Rebecca Solnit writes: If you’re poor, the only way you’re likely to injure someone is the old traditional way: artisanal violence, we could call it – by hands, by knife, by club, or maybe modern hands-on violence, by gun or by car.

But if you’re tremendously wealthy, you can practice industrial-scale violence without any manual labor on your own part. You can, say, build a sweatshop factory that will collapse in Bangladesh and kill more people than any hands-on mass murderer ever did, or you can calculate risk and benefit about putting poisons or unsafe machines into the world, as manufacturers do every day. If you’re the leader of a country, you can declare war and kill by the hundreds of thousands or millions. And the nuclear superpowers – the US and Russia – still hold the option of destroying quite a lot of life on Earth.

So do the carbon barons. But when we talk about violence, we almost always talk about violence from below, not above.

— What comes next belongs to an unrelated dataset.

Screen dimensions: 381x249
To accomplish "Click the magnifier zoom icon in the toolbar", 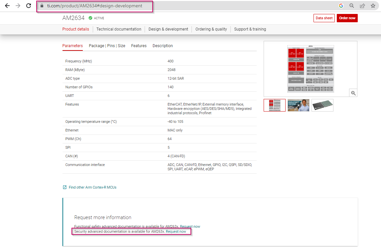I will (x=351, y=6).
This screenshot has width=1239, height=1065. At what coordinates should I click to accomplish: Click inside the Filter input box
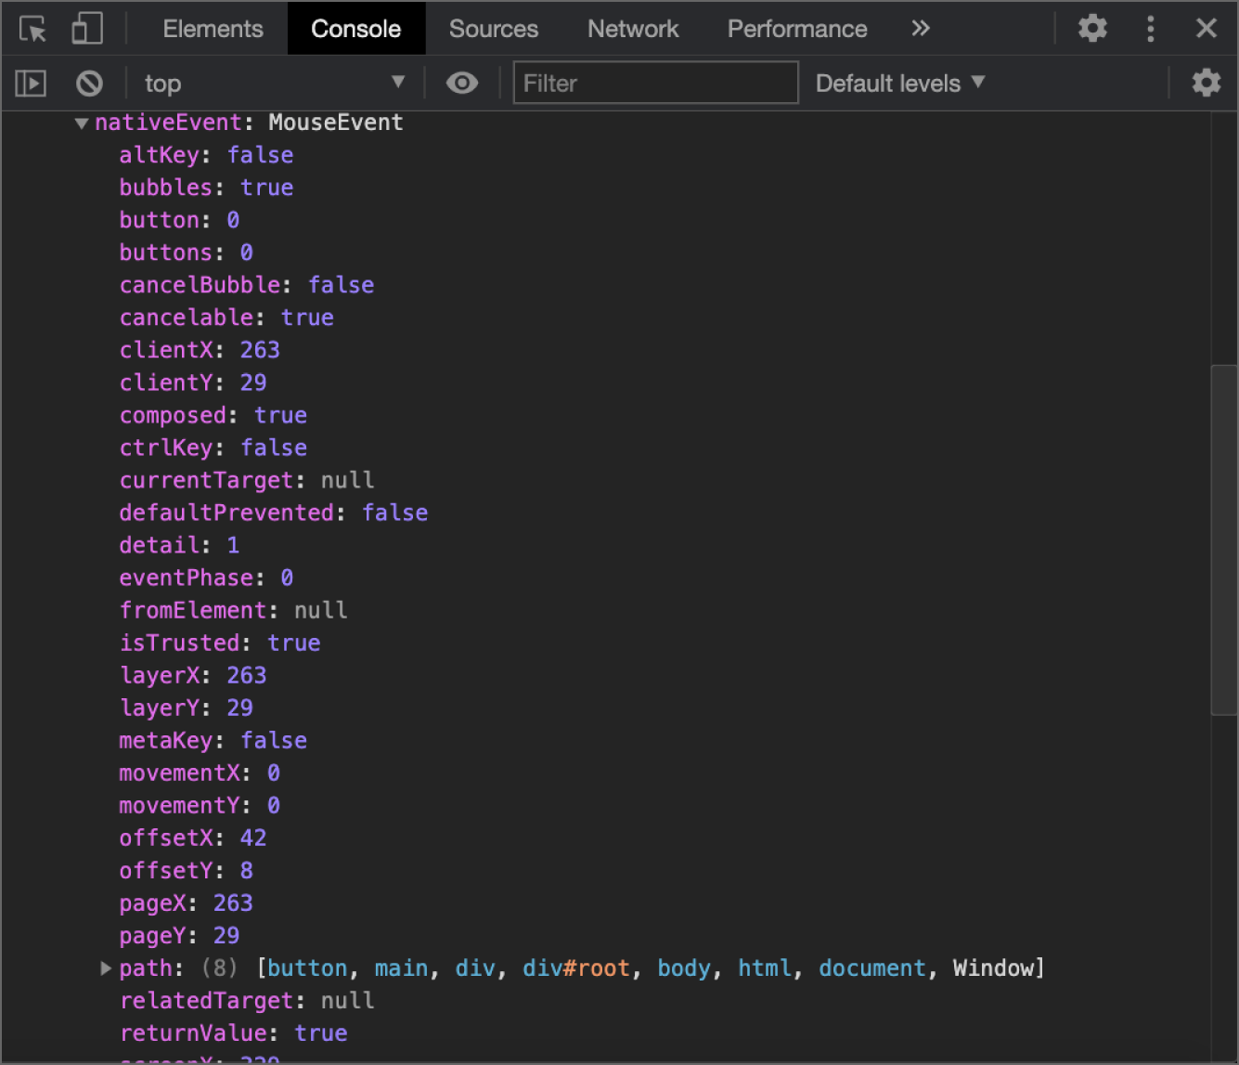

Or so I thought when I received a press release last week from a climate group announcing that “scientists say there is a direct link between changing climate and an increase in violence“. What the scientists actually said, in a not-so-newsworthy article in Nature two and a half years ago, is that there is higher conflict in the tropics in El Nino years, and that perhaps this will scale up to make our age of climate change also an era of civil and international conflict.

The message is that ordinary people will behave badly in an era of intensified climate change.

All this makes sense, unless you go back to the premise and note that climate change is itself violence. Extreme, horrific, longterm, widespread violence. [Continue reading…]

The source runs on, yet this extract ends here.